# Suicidal Detection OnSIDe-Bert-CNN-BERT-CNN-
This repository contains the code and resources for a project focused on detecting suicidal ideation in text using a hybrid deep learning model, OnSIDe-Bert-CNN. This model combines BERT (Bidirectional Encoder Representations from Transformers) for contextual embedding and Convolutional Neural Networks (CNNs) for feature extraction and classification.
## Table of Contents
- [About the Project](#about-the-project)
- [Dataset](#dataset)
- [Dependencies](#dependencies)
- [Installation](#installation)
- [Usage](#usage)
- [Model Architecture](#model-architecture)
- [Preprocessing](#preprocessing)
- [Exploratory Data Analysis (EDA)](#exploratory-data-analysis-eda)
- [Sentiment Analysis](#sentiment-analysis)

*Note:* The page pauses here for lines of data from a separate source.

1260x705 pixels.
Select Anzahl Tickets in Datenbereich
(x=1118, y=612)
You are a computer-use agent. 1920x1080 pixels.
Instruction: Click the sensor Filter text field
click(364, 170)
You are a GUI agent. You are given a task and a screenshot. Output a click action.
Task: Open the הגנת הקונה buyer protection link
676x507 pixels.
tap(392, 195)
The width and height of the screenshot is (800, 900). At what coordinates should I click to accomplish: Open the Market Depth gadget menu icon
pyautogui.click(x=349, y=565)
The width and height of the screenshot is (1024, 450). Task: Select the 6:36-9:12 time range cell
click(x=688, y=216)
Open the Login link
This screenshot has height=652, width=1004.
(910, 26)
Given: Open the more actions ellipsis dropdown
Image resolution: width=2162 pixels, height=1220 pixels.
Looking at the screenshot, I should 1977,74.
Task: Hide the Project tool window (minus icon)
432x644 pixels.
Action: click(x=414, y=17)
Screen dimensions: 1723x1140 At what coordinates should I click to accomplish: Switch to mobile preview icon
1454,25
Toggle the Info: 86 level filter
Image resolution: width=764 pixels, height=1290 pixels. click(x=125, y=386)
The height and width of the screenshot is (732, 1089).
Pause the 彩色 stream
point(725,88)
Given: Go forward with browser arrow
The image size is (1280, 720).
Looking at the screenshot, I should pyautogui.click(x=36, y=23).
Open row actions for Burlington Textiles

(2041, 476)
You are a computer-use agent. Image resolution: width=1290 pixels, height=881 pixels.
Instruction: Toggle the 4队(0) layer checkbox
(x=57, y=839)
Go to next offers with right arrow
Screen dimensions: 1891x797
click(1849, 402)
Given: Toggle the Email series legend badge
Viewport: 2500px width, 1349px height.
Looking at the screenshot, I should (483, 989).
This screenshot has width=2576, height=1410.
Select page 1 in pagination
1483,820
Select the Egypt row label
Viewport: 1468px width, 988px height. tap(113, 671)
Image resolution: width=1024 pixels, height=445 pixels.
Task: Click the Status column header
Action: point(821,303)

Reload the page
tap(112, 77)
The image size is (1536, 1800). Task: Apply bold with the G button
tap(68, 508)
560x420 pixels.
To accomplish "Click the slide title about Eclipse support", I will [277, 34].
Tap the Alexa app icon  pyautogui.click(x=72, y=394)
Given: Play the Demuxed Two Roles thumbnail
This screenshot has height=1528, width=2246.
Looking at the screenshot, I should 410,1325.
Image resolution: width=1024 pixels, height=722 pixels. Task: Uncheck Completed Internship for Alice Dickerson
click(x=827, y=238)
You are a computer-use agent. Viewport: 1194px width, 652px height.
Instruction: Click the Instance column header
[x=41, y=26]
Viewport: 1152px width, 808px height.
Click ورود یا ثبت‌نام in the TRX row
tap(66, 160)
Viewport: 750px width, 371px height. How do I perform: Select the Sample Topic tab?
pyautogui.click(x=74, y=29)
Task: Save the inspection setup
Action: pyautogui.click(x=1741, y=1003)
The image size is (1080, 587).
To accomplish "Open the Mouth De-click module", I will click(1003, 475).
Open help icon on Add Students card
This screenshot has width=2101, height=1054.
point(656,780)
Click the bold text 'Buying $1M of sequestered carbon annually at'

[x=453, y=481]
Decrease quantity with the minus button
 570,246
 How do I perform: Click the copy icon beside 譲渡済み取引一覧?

- [Model Training](#model-training)
- [Evaluation](#evaluation)
- [Results](#results)
- [Contributing](#contributing)
- [License](#license)
## About the Project
This project aims to develop an effective and robust model for detecting suicidal ideation in text data. The model utilizes a hybrid architecture, OnSIDe-BERT-CNN, leveraging the strengths of both BERT and CNNs to achieve high accuracy in sentiment classification. This project is intended for research and educational purposes, specifically in the field of AI Applications for mental health.
## Datasets
We used two datasets:
1. **Reddit Dataset:** Used for training, validation, and testing. Scraped from the SuicideWatch and teenagers subreddits. Available on Kaggle: [Suicide Watch Dataset](https://www.kaggle.com/datasets/nikhileswarkomati/suicide-watch).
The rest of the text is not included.